We all know the acronym RICE (rest, ice, compression, elevation) but is that really the answer to all sore muscle pains? Research in Ireland is showing a different case. Most athletes or active persons involved in an injury or sore muscle issues will immediately place ice on the injury sight.

As a professional athlete who spends most of her time racing on a mountain bike or on skis, get bumps and bruises quite often and sometimes a sore shoulder from falling off my bike and hitting a tree or from completely annihilating myself off a ski jump while trying to do a 360 on skate skis. I have had my fair share of injuries, mostly muscle or bone bruising and I most often would ice the sore area…it made it feel better. And, one of my favorite activities are ice baths the night before a race. The feeling of the blood leaving my legs in the cold bath and then re-warming as I snuggle into some cozy sweats is wonderful. But, I’m not sure it is always the best idea to ice and then be active.

It is difficult with icing and research because there is really no way to do a “blind” test. You can’t blind people to whether they are receiving a therapy or a placebo, and people mostly know if their muscles are getting cold or not. Current research has indicated that icing significantly reduced muscle strength and power for up to 15 minutes after the icing had ended, and it also lessened fine motor coordination. Impaired limb proprioception was also a symptom from people in the study.

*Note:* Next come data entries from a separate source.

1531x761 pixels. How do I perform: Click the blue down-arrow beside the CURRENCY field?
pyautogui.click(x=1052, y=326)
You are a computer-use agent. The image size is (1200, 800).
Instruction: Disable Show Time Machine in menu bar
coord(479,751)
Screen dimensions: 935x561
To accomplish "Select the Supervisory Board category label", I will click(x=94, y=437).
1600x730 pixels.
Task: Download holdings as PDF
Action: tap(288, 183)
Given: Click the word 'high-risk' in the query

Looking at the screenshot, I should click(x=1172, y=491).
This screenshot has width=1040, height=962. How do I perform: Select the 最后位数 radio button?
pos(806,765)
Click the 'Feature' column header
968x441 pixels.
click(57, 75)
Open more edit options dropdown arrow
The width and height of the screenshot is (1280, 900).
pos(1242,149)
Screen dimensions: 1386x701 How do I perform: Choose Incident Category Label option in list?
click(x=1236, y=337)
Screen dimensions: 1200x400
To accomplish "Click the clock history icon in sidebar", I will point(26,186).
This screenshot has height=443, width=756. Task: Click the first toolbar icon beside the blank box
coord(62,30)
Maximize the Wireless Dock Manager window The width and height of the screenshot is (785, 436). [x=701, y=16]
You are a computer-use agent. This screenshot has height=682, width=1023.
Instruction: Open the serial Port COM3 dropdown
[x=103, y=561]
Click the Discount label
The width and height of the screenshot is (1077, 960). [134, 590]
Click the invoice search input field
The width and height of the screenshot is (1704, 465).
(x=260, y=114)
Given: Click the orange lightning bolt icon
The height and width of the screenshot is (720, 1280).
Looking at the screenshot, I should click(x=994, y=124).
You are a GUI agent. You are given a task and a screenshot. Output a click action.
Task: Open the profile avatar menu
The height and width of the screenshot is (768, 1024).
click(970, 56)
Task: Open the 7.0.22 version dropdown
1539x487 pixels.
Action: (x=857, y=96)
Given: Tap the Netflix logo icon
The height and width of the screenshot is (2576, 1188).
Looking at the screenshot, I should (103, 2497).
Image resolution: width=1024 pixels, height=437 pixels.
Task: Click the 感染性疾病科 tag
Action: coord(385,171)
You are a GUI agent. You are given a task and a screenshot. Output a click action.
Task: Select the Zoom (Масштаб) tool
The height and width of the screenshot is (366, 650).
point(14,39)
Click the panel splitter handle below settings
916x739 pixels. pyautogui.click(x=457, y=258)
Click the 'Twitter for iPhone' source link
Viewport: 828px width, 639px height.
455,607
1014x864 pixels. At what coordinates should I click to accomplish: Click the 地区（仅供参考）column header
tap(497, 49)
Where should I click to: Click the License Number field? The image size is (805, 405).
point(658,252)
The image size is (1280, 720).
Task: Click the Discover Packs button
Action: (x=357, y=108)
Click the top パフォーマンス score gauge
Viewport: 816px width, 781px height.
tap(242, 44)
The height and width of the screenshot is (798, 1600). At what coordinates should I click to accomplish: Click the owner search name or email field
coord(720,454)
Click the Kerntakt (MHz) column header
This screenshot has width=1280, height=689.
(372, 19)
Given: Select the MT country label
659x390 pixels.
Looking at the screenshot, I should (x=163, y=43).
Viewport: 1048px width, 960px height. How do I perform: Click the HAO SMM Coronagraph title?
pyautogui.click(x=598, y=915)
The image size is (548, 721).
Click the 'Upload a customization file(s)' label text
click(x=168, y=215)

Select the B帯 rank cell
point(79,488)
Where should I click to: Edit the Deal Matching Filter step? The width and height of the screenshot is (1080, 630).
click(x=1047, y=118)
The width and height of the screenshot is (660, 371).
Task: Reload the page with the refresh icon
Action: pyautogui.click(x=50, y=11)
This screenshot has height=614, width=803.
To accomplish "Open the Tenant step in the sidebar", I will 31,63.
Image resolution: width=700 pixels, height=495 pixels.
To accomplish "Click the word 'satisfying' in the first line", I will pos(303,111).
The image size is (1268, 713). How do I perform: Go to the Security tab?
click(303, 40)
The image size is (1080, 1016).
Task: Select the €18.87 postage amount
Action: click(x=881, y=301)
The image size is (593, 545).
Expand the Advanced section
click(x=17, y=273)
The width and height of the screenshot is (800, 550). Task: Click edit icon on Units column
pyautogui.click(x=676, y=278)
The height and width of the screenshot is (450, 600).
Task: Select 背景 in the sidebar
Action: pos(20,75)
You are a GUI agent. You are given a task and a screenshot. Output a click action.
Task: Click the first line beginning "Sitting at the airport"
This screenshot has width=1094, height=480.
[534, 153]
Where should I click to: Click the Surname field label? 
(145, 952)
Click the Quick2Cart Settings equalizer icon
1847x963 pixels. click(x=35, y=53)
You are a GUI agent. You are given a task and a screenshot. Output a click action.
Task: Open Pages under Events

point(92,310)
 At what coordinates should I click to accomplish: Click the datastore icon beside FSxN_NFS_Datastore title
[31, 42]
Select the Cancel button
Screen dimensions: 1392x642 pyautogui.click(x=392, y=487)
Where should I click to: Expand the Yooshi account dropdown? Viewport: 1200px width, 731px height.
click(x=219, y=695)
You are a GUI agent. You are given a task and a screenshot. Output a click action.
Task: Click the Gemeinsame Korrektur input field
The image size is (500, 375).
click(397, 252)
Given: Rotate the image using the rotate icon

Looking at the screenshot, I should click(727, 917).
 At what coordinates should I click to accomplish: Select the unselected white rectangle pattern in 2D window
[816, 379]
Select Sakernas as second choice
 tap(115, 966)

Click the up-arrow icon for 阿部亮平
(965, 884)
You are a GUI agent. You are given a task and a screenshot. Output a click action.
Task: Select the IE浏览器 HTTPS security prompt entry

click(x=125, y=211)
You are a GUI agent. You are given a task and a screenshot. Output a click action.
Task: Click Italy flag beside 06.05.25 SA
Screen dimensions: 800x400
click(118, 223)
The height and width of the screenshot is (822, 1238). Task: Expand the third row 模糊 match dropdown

One idea for this decrease in performance and power is the ice reduces nerve conduction velocity. The impulses from the nerves are slowed down within the muscle and tendon fibers, thus decrease their seamless functionality. So, with impaired function the possibility of injury can rise.

So what’s the point here? Basically icing limits your muscular functionality for a limited time. So, if you are injured and you choose to numb the pain with ice…do not return to exercise after icing. Icing is great for acute injuries, just don’t go back to your workout. Chill out, hydrate and plan your next workout in your head!